== EXERCISE DETAILS ==
Skip the pictures. Transcribe exactly the lines from the line containing "The image size" to the end of the listing.

== THE RECORDS ==
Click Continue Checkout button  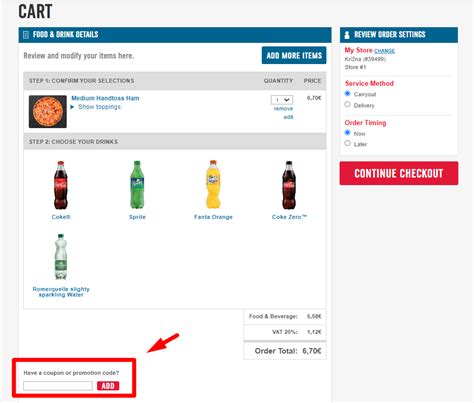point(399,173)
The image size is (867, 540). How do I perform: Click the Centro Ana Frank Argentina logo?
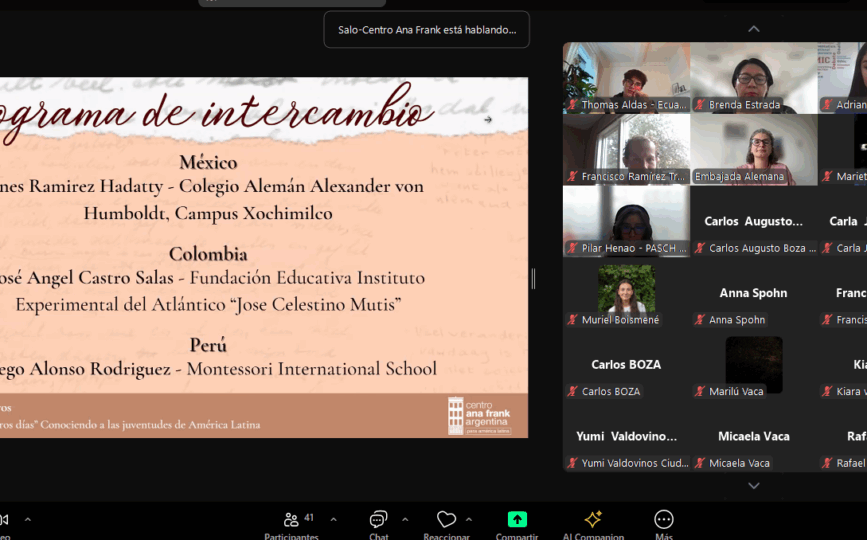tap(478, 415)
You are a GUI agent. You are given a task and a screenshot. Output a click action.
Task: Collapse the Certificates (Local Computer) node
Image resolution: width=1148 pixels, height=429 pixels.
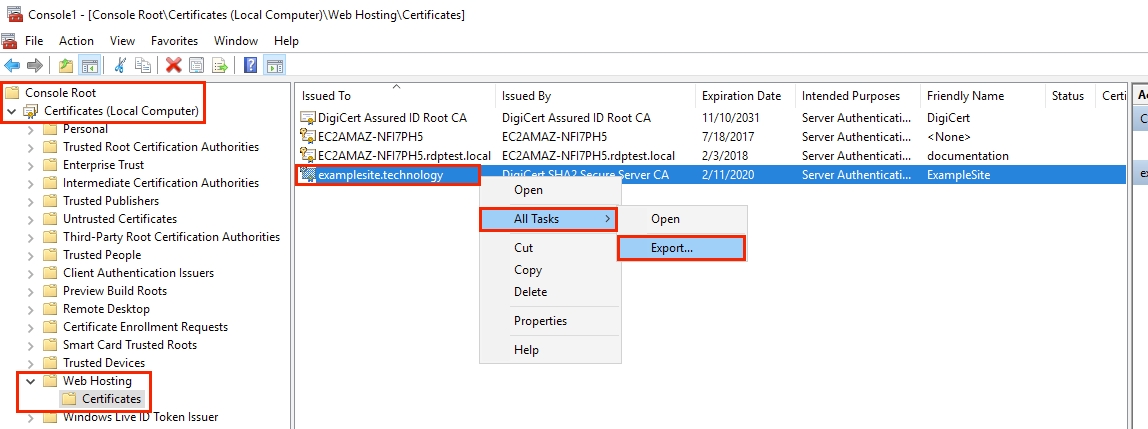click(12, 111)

== RESPONSE TO THE TASK ==
The image size is (867, 540). How do I perform: Click the Centro Ana Frank Argentina logo?
tap(478, 415)
You are a GUI agent. You are given a task and a screenshot. Output a click action.
Task: Collapse the Certificates (Local Computer) node
Image resolution: width=1148 pixels, height=429 pixels.
click(12, 111)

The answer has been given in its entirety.